This was originally posted on Twitter, but I’ve unrolled it here because I’d like to open this to further discussion, and I feel Twitter is too ephemeral to maintain that type of interrogation.
So I’ve been thinking about how polarized our culture has become lately, and what we might do to remedy it.
Then I read a few articles on MIT @techreview. First this one about the influence of social media — first positive and hyped, and then negative and denigrated:

And this one about how we all place ourselves into “filter bubbles.” Many people in one scientific study “were surprised to learn just how cocooned inside far-right or far-left bubbles they were.” 

So it got me thinking about how *everyone* might better visualize their own cocoons, and what tools might let the average person know (right or left, elf or wizard) their own cognitive biases. 

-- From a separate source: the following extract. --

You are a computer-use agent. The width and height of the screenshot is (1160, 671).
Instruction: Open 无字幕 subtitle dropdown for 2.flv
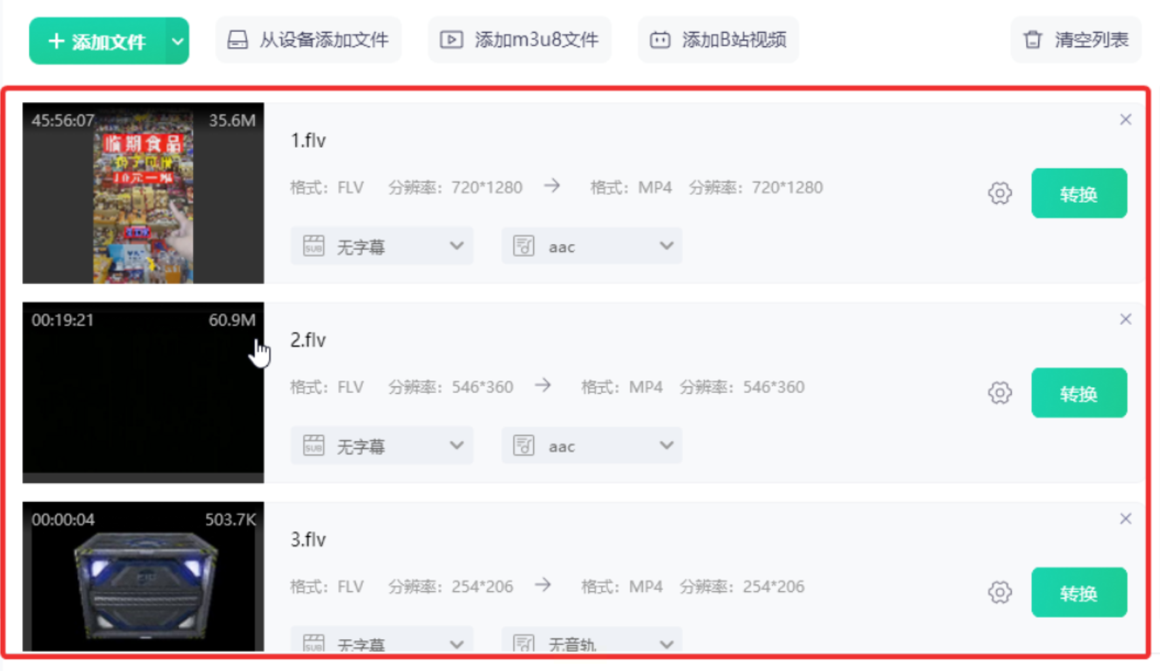click(382, 446)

The perfect data for this is our *own* social graph. The social media companies: YouTube, Facebook, Twitter — they all obscure our social graphs from us. 

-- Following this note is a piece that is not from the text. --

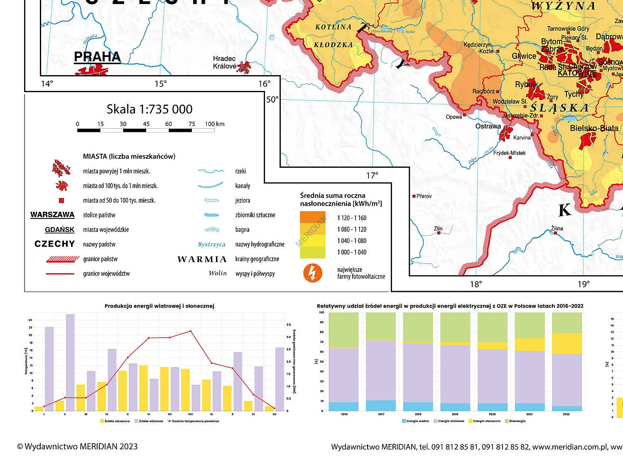Click the legend symbol for cities above 1 mln
623x463 pixels.
pyautogui.click(x=61, y=169)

This is good business practice for them. Why is keeping our data hidden from us a good thing for them? Because they profit from our social graph. They use it to advertise to us. It is their primary business model. 
But we should at least be able to view our *own* social graph easily. I mean, if they’re going to profit off of graphs of our clicks and likes and web-page visits, then at least we should be able to see those graphs too. 
So I started looking for tools that might easily show us our *own* social graphs. The social media companies at least make a show of saying we can always download our own data. But how easy is this? I mean for the average person to view? 
Some googling led me to this page, where I was surprised that the tool did just what I was looking for. It shows you your social graph in easy to understand visual diagrams.
Excited, I followed the link to the Facebook app. But lo and behold, I get a 404: File Not Found.…
Either @Wolfram_Alpha or @facebook removed the link to that app. Which is a damn shame, because, as the articles above suggest, seeing visualizations of our own social graph might help us overcome the extreme polarization of our culture right now. 
I think visualizing how we, ourselves, are connecting with the (digital) world might raise awareness of our own cognitive biases. This is true for people of all parts of the political spectrum. 
I don’t see how more awareness is a bad thing. When someone is disturbed, a therapist usually works to bring the troubling issues to consciousness. Through awareness and reframing, the trauma is healed. 
I think a tool like the Wolfram one above, and others just like it if they exist (I will search for more), might help us to heal as a culture. I believe it would be one tool that’s worth trying.